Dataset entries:
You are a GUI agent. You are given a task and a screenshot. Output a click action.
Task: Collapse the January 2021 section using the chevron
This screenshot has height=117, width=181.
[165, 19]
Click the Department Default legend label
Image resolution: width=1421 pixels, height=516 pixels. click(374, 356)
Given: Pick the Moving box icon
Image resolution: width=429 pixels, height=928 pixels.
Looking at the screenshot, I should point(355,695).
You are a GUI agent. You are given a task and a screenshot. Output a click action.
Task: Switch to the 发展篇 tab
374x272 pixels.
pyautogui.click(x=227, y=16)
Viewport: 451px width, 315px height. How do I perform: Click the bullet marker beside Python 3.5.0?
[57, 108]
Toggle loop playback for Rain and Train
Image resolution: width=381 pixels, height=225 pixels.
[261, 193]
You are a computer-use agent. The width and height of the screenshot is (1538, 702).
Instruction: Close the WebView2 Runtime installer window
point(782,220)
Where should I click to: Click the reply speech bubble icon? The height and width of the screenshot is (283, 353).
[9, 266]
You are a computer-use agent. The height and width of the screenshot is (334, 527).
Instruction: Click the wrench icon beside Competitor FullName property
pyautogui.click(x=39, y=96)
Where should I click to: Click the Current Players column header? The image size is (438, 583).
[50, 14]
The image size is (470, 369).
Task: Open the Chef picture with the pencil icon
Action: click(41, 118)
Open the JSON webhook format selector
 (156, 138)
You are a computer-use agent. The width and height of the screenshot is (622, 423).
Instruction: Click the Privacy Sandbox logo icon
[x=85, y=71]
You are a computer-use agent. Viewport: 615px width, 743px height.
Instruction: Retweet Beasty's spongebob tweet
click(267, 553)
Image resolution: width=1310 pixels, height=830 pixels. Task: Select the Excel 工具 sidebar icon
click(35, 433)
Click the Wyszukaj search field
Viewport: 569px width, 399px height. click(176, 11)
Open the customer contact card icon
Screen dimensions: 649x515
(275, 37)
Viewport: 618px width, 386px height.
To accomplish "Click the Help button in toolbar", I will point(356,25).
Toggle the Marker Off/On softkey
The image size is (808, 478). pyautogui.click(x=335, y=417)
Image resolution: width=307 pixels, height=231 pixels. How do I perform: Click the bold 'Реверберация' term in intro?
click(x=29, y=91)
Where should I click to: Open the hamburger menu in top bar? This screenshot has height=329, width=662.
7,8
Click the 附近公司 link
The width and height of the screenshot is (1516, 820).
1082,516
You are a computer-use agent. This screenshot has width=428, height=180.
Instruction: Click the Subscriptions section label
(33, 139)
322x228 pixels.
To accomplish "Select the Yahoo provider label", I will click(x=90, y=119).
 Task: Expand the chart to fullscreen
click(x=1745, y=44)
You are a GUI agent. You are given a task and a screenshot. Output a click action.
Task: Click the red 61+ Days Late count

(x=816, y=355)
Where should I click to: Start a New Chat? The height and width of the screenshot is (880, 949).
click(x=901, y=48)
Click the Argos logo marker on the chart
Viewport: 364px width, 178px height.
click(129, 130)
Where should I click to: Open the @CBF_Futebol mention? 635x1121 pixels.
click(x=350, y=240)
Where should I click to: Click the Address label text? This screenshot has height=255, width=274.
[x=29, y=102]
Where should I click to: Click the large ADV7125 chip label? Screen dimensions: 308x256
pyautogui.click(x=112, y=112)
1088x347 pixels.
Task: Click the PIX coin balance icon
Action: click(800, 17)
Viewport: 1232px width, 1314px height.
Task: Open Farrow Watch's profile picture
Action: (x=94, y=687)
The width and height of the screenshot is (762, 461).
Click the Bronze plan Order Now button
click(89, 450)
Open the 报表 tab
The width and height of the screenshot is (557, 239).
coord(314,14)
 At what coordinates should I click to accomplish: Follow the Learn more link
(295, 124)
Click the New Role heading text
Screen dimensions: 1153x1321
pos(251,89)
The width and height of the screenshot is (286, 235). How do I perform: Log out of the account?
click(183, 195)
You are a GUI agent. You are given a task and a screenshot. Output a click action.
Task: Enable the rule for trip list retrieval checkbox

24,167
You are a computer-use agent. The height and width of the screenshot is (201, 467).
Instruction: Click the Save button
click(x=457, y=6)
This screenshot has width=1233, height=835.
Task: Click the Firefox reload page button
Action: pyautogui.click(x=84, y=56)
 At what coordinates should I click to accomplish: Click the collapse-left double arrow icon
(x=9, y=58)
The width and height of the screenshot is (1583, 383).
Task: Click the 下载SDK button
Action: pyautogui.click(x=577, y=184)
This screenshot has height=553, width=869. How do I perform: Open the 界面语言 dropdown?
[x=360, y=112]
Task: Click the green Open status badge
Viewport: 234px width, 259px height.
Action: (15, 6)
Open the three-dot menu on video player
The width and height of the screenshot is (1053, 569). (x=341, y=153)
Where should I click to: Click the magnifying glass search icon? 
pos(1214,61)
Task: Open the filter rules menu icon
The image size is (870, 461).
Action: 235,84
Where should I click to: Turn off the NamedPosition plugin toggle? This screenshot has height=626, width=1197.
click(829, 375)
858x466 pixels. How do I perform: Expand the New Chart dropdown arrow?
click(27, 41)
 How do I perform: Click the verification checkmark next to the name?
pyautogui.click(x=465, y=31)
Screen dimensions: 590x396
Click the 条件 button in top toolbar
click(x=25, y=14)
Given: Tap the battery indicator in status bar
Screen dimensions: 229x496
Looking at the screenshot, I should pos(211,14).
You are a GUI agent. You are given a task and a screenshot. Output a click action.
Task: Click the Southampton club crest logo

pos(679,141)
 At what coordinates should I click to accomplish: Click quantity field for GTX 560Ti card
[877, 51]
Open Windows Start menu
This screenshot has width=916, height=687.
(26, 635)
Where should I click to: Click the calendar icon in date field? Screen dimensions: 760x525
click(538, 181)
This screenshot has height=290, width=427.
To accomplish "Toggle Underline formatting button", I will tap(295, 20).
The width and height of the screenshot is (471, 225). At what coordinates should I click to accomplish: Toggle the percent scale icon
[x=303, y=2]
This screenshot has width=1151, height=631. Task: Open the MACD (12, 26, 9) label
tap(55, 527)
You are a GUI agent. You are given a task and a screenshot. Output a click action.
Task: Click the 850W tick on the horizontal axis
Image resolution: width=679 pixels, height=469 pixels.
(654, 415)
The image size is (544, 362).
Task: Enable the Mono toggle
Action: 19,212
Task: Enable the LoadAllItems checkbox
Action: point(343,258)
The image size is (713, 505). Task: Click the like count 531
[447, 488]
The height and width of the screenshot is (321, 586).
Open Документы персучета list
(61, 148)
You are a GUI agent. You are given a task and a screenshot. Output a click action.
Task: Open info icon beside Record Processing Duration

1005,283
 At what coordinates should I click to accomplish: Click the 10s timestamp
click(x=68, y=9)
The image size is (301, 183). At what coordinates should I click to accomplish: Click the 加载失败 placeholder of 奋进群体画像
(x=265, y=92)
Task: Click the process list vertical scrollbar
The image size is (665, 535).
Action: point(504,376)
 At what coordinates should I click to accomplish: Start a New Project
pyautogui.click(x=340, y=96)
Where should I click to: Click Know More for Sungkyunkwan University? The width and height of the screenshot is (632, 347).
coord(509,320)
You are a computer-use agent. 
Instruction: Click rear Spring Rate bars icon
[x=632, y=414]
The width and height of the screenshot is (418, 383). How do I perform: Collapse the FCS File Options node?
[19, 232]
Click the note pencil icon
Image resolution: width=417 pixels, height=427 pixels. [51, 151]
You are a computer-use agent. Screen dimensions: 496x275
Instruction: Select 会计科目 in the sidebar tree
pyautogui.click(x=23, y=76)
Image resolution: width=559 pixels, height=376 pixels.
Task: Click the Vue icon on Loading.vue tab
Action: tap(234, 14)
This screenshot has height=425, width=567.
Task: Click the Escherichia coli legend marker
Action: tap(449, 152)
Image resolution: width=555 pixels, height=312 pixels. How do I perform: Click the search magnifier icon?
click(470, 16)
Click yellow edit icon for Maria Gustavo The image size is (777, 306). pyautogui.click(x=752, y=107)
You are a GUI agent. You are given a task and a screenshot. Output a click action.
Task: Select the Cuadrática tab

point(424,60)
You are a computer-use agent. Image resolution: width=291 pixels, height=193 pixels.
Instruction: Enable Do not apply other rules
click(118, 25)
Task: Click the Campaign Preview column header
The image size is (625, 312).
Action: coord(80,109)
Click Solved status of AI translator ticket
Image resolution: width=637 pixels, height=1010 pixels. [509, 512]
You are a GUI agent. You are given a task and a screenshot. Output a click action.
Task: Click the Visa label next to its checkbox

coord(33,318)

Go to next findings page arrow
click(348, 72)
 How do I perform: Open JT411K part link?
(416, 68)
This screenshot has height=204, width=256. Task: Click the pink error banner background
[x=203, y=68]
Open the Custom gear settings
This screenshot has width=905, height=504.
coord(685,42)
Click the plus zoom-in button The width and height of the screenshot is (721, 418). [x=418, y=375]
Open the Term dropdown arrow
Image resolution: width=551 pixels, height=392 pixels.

Task to complete: Retype, exactly and in full, the lines above from the one containing "The image size is (301, 183)." through the one containing "Click the plus".

Final answer:
The image size is (301, 183). At what coordinates should I click to accomplish: Click the 加载失败 placeholder of 奋进群体画像
(x=265, y=92)
Task: Click the process list vertical scrollbar
The image size is (665, 535).
Action: point(504,376)
 At what coordinates should I click to accomplish: Start a New Project
pyautogui.click(x=340, y=96)
Where should I click to: Click Know More for Sungkyunkwan University? The width and height of the screenshot is (632, 347).
coord(509,320)
You are a computer-use agent. 
Instruction: Click rear Spring Rate bars icon
[x=632, y=414]
The width and height of the screenshot is (418, 383). How do I perform: Collapse the FCS File Options node?
[19, 232]
Click the note pencil icon
Image resolution: width=417 pixels, height=427 pixels. [51, 151]
You are a computer-use agent. Screen dimensions: 496x275
Instruction: Select 会计科目 in the sidebar tree
pyautogui.click(x=23, y=76)
Image resolution: width=559 pixels, height=376 pixels.
Task: Click the Vue icon on Loading.vue tab
Action: tap(234, 14)
This screenshot has height=425, width=567.
Task: Click the Escherichia coli legend marker
Action: tap(449, 152)
Image resolution: width=555 pixels, height=312 pixels. How do I perform: Click the search magnifier icon?
click(470, 16)
Click yellow edit icon for Maria Gustavo The image size is (777, 306). pyautogui.click(x=752, y=107)
You are a GUI agent. You are given a task and a screenshot. Output a click action.
Task: Select the Cuadrática tab

point(424,60)
You are a computer-use agent. Image resolution: width=291 pixels, height=193 pixels.
Instruction: Enable Do not apply other rules
click(118, 25)
Task: Click the Campaign Preview column header
The image size is (625, 312).
Action: coord(80,109)
Click Solved status of AI translator ticket
Image resolution: width=637 pixels, height=1010 pixels. [509, 512]
You are a GUI agent. You are given a task and a screenshot. Output a click action.
Task: Click the Visa label next to its checkbox

coord(33,318)

Go to next findings page arrow
click(348, 72)
 How do I perform: Open JT411K part link?
(416, 68)
This screenshot has height=204, width=256. Task: Click the pink error banner background
[x=203, y=68]
Open the Custom gear settings
This screenshot has width=905, height=504.
coord(685,42)
Click the plus zoom-in button The width and height of the screenshot is (721, 418). [x=418, y=375]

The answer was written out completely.